#### Task
Please continue the essay on poverty in Africa, picking up after its final sentence.

POVERTY IN AFRICA #SDG1
Children wheezing and trekking long miles to sit under trees to learn the alphabet, old men with rotten teeth because they can not afford dental care walking side by side in a slow shamble to their farms, hospital beds filled with cholera patients due to poor sanitation, blind farmers and fishermen cultivating and fishing respectively for another man to eat with cutlery, fake prophets milking the congregation dry in exchange for hope and a future they are not even sure about
This is the African story.
Poverty has been viewed by different people and from different angles. Ending poverty especially in developing countries remains one great challenge even though the rate has dropped as compared to previous years. Yet, globally more than 800 people are still living on less than $1.25 per day.
It is more common in Africa due to inadequate access to clean water and sanitation, lack of nutritious food, little or no access to livelihood, conflicts, inequality, poor education, climate change, and other innumerable reasons.
In Egypt for example, climate condition prevents them from being productive in agriculture.
Daron Acemoglu and James Robinson authors of “Why nations fail” gives more insight and supports their thesis by comparing countries. They identified that Egyptians are poor precisely because, it has been ruled by a narrow elite that has organized society for their own benefit at the expense of the people.
Political power narrowly concentrated and used to create great wealth for those who possess it such as the $70 billion apparently accumulated by ex-president Mubarak and the losers are always the people who voted. Poor countries are poor for the same reason.
Countries like Great Britain and the U.S became rich because their citizen overthrew the elite who controlled power and created a society where political rights were much more broadly distributed. They further stated that the great divide between the rich and the poor countries is created by geographical differences.

#### Source information
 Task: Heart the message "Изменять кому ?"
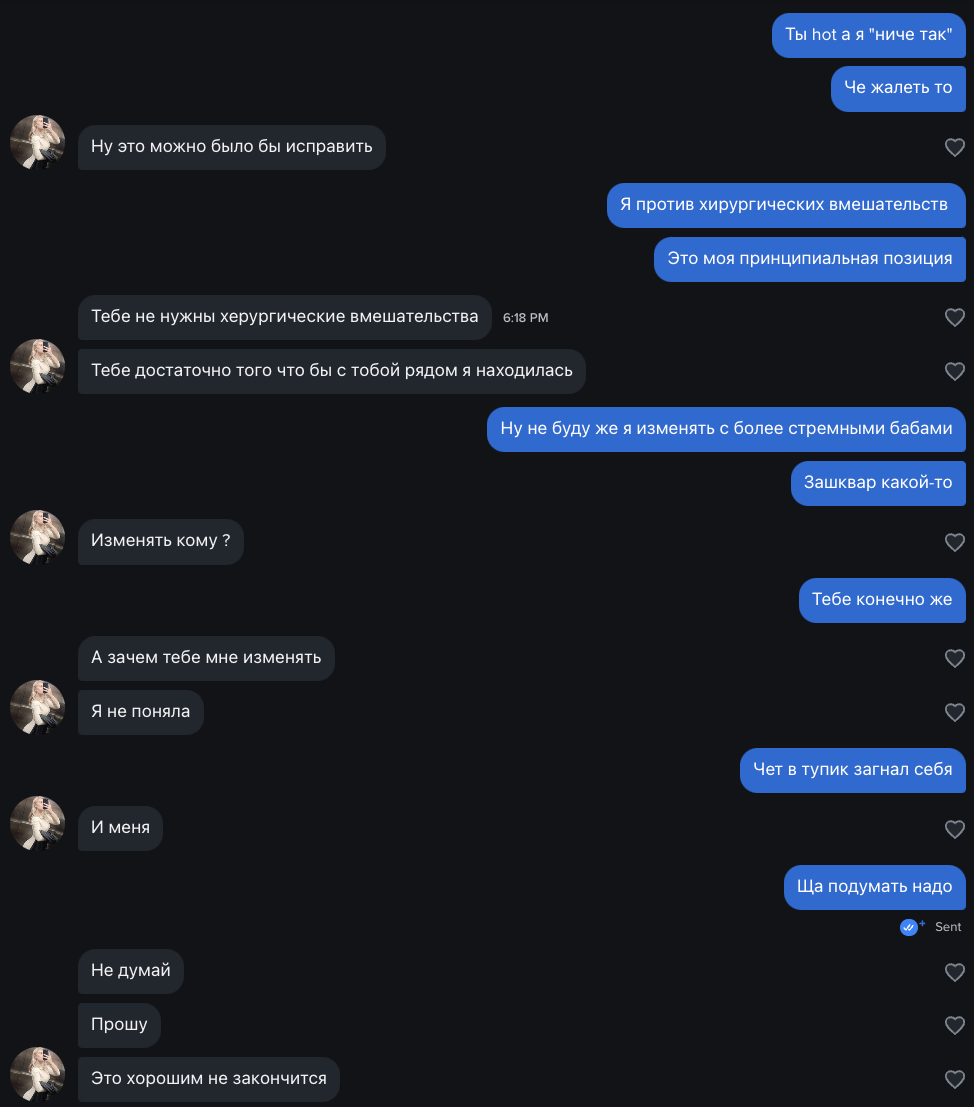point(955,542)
--
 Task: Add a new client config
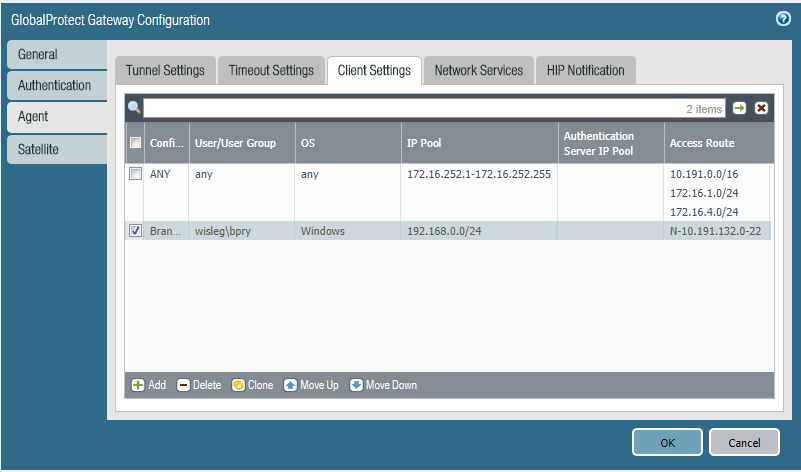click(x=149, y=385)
...
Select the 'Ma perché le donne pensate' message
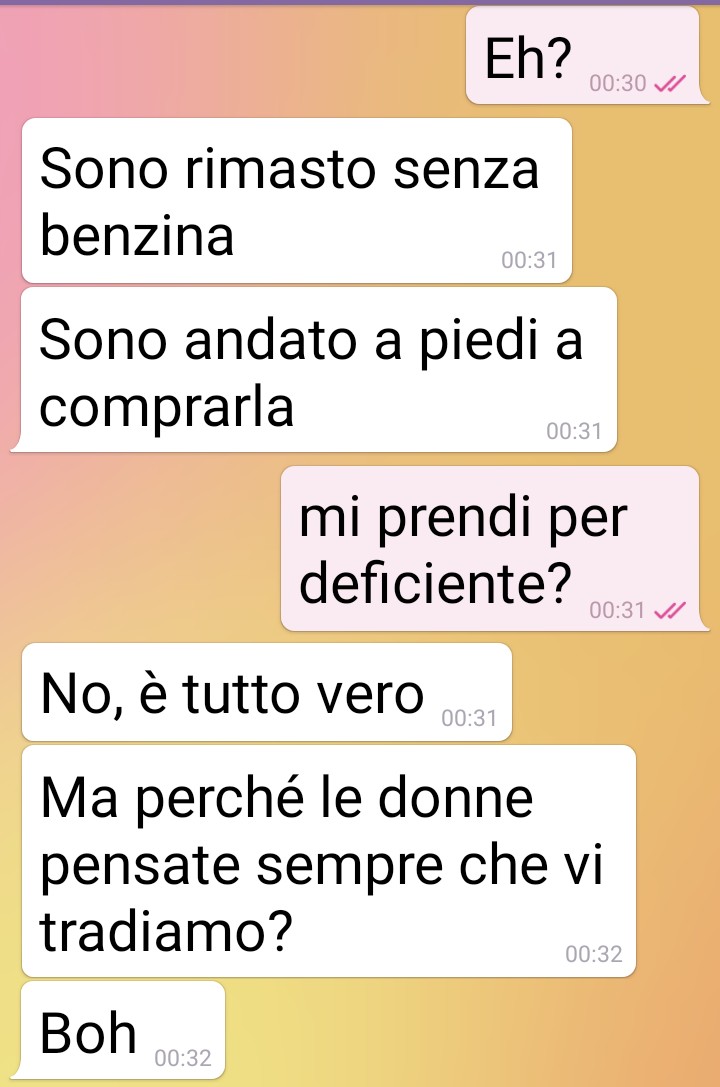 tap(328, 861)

#### Response below
Many poor countries such those of Africa are between the tropic of Cancer and Capricorn. Rich nations, in contrast, tend to be in the temperate latitudes. The great French political philosopher Montesquieu noted the geographical concentration of prosperity and poverty and argued that people in tropical climates tended to be lazy and lack inquisitiveness.
As a result, they didn’t work hard and were not innovative leading to their being poor. Truth be told, we will have the same result if we are doing the same thing. The United Nations have taken several measures to end poverty so as other organizations and individuals.
A 33 year old South African named Vinolia Kelebogile Siwa confesses to murdering her children aged between 2 and 13
Triggered by poverty, the depressed lady stabbed her children. Siwas’ story cannot be justified in any way. However, it shows more has to be done to help families especially those in deprived areas.
The question is, can we end poverty by 2030 when the global population is on the increase and monies meant for the public is accumulated by those in power and when we are sleeping and waiting for manna to fall? What is the way forward?.